Include/internal/pycore_hamt.h
cpython 3.14 @ ab2d84fe1023/Include/internal/pycore_hamt.h
pycore_hamt.h exposes the internal API for CPython's Hash Array Mapped Trie,
a persistent immutable mapping structure that backs contextvars.Context.
A HAMT organises keys by consuming five bits of each key's hash at every tree
level, giving O(log32 n) worst-case performance for lookup, insertion, and
deletion. Because no node is ever mutated after creation, "modified" versions
of the map share structure with the original, which makes context inheritance
and copy-on-write patterns cheap. The full algorithmic description lives in
Python/hamt.c; this header is only the declarations needed by
Modules/_contextvarsmodule.c and the few other build-core files that
manipulate HAMT objects directly.
The tree can have at most _Py_HAMT_MAX_TREE_DEPTH (8) levels: seven levels
cover 7 x 5 = 35 bits of the 32-bit hash, and the eighth level is a
"collision node" that holds keys whose hashes are fully identical. Three
concrete node types cover the space: BitmapNode (sparse, up to 16 children,
uses a popcount bitmap), ArrayNode (dense, exactly 32 children), and
CollisionNode (linear array of key/value pairs with equal hashes). The
header declares a PyTypeObject extern for each so that isinstance checks
and type-dispatch in the iterator can reference them.
Map
| Lines | Symbol | Role | gopy |
|---|---|---|---|
| 21 | _Py_HAMT_MAX_TREE_DEPTH | Constant 8: maximum tree depth (7 hash levels plus one collision level); sizes the iterator stack | module/contextlib/module.go |
| 24-30 | Six PyTypeObject externs | Public type objects for _PyHamt_Type, the three node types, and the three iterator types | objects/usertype.go |
| 35 | PyHamt_Check | Macro: Py_IS_TYPE(o, &_PyHamt_Type); fast isinstance check for HAMT objects | objects/usertype.go |
| 50-54 | PyHamtIteratorState | Stack-allocated depth-first traversal state: i_nodes[8], i_pos[8], i_level | module/contextlib/module.go |
| 65-70 | PyHamtIterator | Base iterator object embedding PyHamtIteratorState plus hi_obj and a binaryfunc hi_yield dispatch pointer | module/contextlib/module.go |
| 74-112 | Seven API functions | _PyHamt_New, _PyHamt_Assoc, _PyHamt_Without, _PyHamt_Find, _PyHamt_Eq, _PyHamt_Len, plus three iterator constructors | module/contextlib/module.go |
Reading
Tree depth and node types
_Py_HAMT_MAX_TREE_DEPTH at line 21 drives the size of i_nodes and i_pos
inside PyHamtIteratorState.
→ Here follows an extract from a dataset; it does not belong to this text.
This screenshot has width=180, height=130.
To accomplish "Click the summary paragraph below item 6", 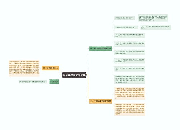I will click(130, 79).
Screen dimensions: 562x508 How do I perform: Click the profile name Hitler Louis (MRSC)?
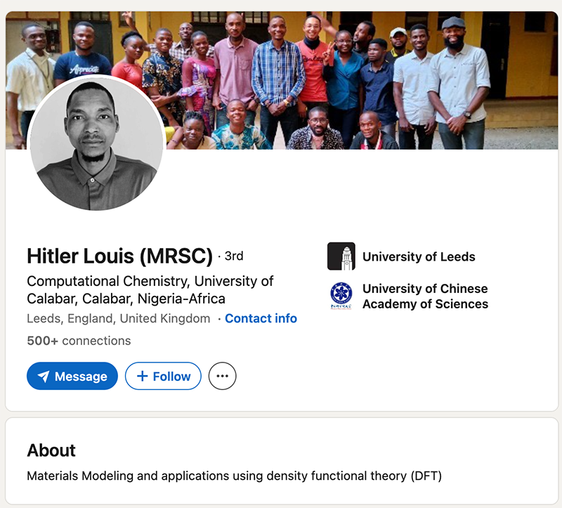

Having a compile-time constant means the
iterator needs no heap allocation; the entire traversal stack fits in the
iterator struct. The three node PyTypeObject externs (lines 25-27) are the
only way build-core code outside hamt.c can distinguish node kinds, since the
node structs themselves are not exposed in the header.
Persistent mutation API
Lines 74-90 declare the four core operations. _PyHamt_New returns a fresh
empty HAMT. _PyHamt_Assoc and _PyHamt_Without each return a new root
object that shares as many nodes as possible with the input; neither touches
the original. _PyHamt_Find is the only non-allocating call: it returns -1
on error, 0 for a miss, and 1 for a hit with *val set to a borrowed
reference. This three-valued int convention (used throughout CPython) avoids
the need to distinguish "not found" from "found None" at the call site.
Iterator design
PyHamtIteratorState (lines 50-54) stores two parallel arrays indexed by
depth: i_nodes holds a borrowed pointer to each ancestor node on the path
to the current position, and i_pos holds the current child index within
that node. The i_level field is signed (int8_t) so that decrementing past
zero is well defined when the traversal unwinds back to the root. The three
concrete iterator types (_PyHamtKeys_Type, _PyHamtValues_Type,
_PyHamtItems_Type) all embed PyHamtIterator as their first field and
differ only in the hi_yield function pointer, which is set at construction
time by _PyHamt_NewIterKeys, _PyHamt_NewIterValues, and
_PyHamt_NewIterItems (lines 105-111).
PyHamt_Check and equality
The PyHamt_Check macro at line 35 uses Py_IS_TYPE rather than
PyObject_TypeCheck, which means it does not accept subclasses. HAMT objects
are internal; contextvars.Context wraps them but never exposes the raw type
to user code, so exact-type checks are sufficient. _PyHamt_Eq (line 99)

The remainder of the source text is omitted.